Running jobs

Isambard uses the PBS Pro scheduler to manage compute resources and run jobs according to “fairshare” rather than fixed allocations.

The MACS, XCI & A64FX use separate schedulers, jobs must be submitted from the login nodes for the relevant system.

Limits

Users can submit any number of jobs but only two jobs per-user per-queue will run at the same time.

All jobs default to 24 hours walltime, you can set this lower in your job script to increase the chance of your job starting.

Queue configuration

  • arm - Run on XCI Marvell Thunder X2 nodes

  • arm-dev - Run interactively on up to 4x XCI Thunder X2 nodes

  • romeq - Run on MACS 4x AMD Epyc “Rome” 7742 nodes

  • clxq - Run on MACS 4x Intel Xeon 6230 “Cascade Lake” (CLX) nodes

  • voltaq - Run on MACS 4x Nvidia Tesla V100 “Volta” GPU nodes

  • pascalq - Run on MACS 4x dual-card Nvidia Tesla P100 “Pascal” GPU nodes

  • knlq - Run on MACS 8x Intel Xeon Phi “Knights Landing” 7210 CPU nodes

  • powerq - Run on MACS 2x IBM Power 9 nodes, each with dual-card Nvidia V100 “Volta” GPUs ← Queue unavailable, interactive use only, hosts: power-001, power-002

knlq is split into two sets of MCDRAM configuration, nodes 001-004 are in cache memory mode (quad_0) and nodes 005-008 are in flat memory mode (quad_100). These modes can be targeted using the aoe= PBS attribute.

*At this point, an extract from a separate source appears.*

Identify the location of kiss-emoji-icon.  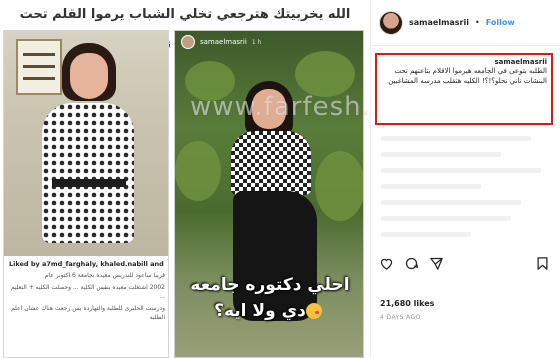
(314, 311).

To see the available queues and their current state:

qstat -q

Batch job

MACS MPI example:

#!/bin/bash
#PBS -q pascalq
#PBS -l select=2
#PBS -l walltime=00:01:00

module load intel-parallel-studio-xe/compilers/64
mpirun hostname

XC50 MPI example:

#!/bin/bash
#PBS -q arm
#PBS -l select=2
#PBS -l walltime=00:01:00

aprun -n 32 hostname

XC50 Multi-threaded (e.g. OpenMP) example.

#!/bin/bash
#PBS -q arm
#PBS -l select=2
#PBS -l walltime=00:01:00

aprun -d 32 hostname

Such a script saved as filename.pbs file can be submitted to queue using:

qsub filename.pbs

Interactive job

Passing the -I flag to qsub allows a compute node to be used interactively.

For example, to request an interactive job on one of the Pascal nodes utilizing 1 GPU and 16 of the 36 available Broadwell CPU cores, use the following command:

qsub -I -q pascalq -l select=1:ncpus=16:ngpus=1

For XCI, compilations can be run on the login nodes xcil00 & xcil01. Small development jobs can be run in the interactive queue arm-dev.

Specifying resources

To avoid blocking resources which aren’t being used by your job, it is important to specify the correct amount of resources in your job script.

For example, this command declares that your job will run on a single node and will use one of the two available GPUs. The omission of the ncpus attribute causes it to default to 1, meaning other jobs can enter the system to use any of the remaining 35 Broadwell CPU cores and the unused GPU.

qsub -I -q pascalq -l select=1:ngpus=1

If you request ngpus=2, then any subsequently submitted job requesting a GPU will not run on the same node until a node is freed. Similarly setting ncpus=36 will block any jobs from running.

Usage History

You can see limited amount of job history by using the -x flag on qstat, for example

qstat -x -u $USER
qstat -x -f <JOBID>

Isambard job statistics are not currently available in SAFE.